The Gbrowse.conf is also configured for these same default search options.  Thanks for the help Lincoln. 

Cheers,
-Hans



On Tue, Apr 30, 2013 at 1:33 PM, Lincoln Stein <[hidden email]> wrote:
In fact there is a hard-coded limit of 100 on the number of feature names that can be returned by autocomplete, so I suspect that there is a bug in the way that prefix-matching is implemented in the database adapter you are happening to be using. This would also explain why your server is crashing -- it is probably filling up memory. 

What adapter is attached to your assembly?

Lincoln


On Tue, Apr 30, 2013 at 3:47 PM, Hans Vasquez-Gross <[hidden email]> wrote:
Hi All,

     Is there a limit for the number of sequences autocomplete works with?  Two example data sources are provided below, which work fine with autocomplete.   


    However, testing autocomplete on a new load of an early v0.8 assembly of a ~22Gbp genome with ~16.5 million individual sequences has not been successful.   If I try to type the first few characters of a scaffold (ie jcf), a list never drops down.  

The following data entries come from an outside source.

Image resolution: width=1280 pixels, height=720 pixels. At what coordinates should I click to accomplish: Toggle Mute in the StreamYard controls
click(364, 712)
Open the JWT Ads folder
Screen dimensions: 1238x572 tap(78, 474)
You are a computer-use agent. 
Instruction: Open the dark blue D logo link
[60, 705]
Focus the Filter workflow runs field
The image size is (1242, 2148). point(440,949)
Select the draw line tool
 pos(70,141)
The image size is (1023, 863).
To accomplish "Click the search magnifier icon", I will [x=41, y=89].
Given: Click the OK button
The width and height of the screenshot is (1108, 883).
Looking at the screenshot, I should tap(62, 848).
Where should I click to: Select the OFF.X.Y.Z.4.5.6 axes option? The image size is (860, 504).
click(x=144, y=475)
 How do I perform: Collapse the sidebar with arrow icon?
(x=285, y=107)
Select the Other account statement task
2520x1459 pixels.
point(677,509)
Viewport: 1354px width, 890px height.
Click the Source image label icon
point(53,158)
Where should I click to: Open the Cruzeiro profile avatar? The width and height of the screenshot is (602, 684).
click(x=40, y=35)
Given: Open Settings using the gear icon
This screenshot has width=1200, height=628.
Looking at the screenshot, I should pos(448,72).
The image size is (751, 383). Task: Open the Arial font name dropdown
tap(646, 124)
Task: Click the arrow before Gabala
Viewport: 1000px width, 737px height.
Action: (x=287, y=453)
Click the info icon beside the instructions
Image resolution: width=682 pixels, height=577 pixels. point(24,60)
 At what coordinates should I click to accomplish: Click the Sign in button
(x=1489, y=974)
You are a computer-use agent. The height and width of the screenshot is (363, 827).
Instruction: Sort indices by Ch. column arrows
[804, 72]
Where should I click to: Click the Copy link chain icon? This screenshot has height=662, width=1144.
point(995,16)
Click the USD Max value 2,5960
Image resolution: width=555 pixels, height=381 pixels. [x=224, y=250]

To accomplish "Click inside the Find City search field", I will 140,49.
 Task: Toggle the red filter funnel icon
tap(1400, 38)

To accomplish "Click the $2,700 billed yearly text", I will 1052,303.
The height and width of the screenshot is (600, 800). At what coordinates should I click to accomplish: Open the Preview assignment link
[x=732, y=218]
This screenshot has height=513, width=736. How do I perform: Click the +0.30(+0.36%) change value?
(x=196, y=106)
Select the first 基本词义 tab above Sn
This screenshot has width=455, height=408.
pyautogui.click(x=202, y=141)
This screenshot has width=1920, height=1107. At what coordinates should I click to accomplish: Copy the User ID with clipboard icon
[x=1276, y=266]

I continued typing a sequence name reasoning that maybe there was a limit to how many results could be returned, but it never autocompleted.  In fact, I'm fairly certain when testing this assembly performance with autocomplete in GBrowse caused my webserver to become unresponsive and had to be restarted.  I'd like to have the autocomplete return a minimal number of scaffolds (20+-) so it'll stay responsive and not crash the server, but continue filtering that set as the user types more of the scaffold name.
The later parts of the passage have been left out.